→ Records supplied:
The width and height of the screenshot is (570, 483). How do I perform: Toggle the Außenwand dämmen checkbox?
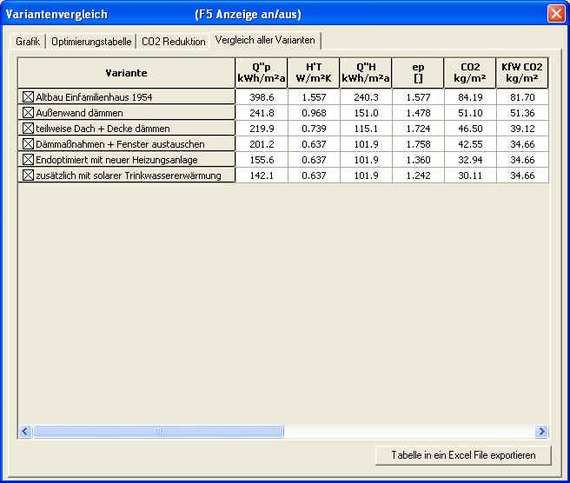pos(28,113)
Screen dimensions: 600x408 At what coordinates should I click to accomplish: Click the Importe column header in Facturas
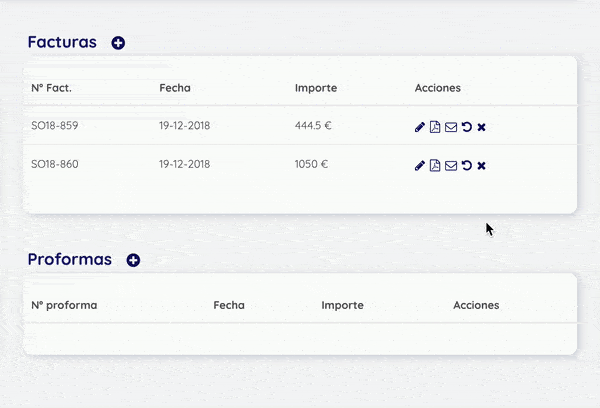pyautogui.click(x=316, y=88)
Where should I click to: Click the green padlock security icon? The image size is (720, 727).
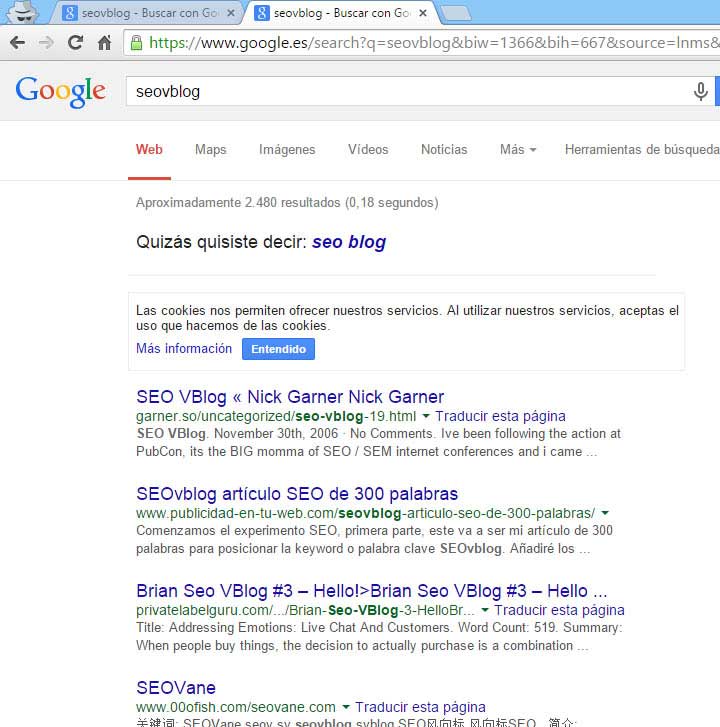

→ What you are asked to do: Each line in the records above should be reproduced exactly; images are not copied.

→ Response:
The width and height of the screenshot is (570, 483). How do I perform: Toggle the Außenwand dämmen checkbox?
pos(28,113)
Screen dimensions: 600x408 At what coordinates should I click to accomplish: Click the Importe column header in Facturas
pyautogui.click(x=316, y=88)
Where should I click to: Click the green padlock security icon? The image size is (720, 727).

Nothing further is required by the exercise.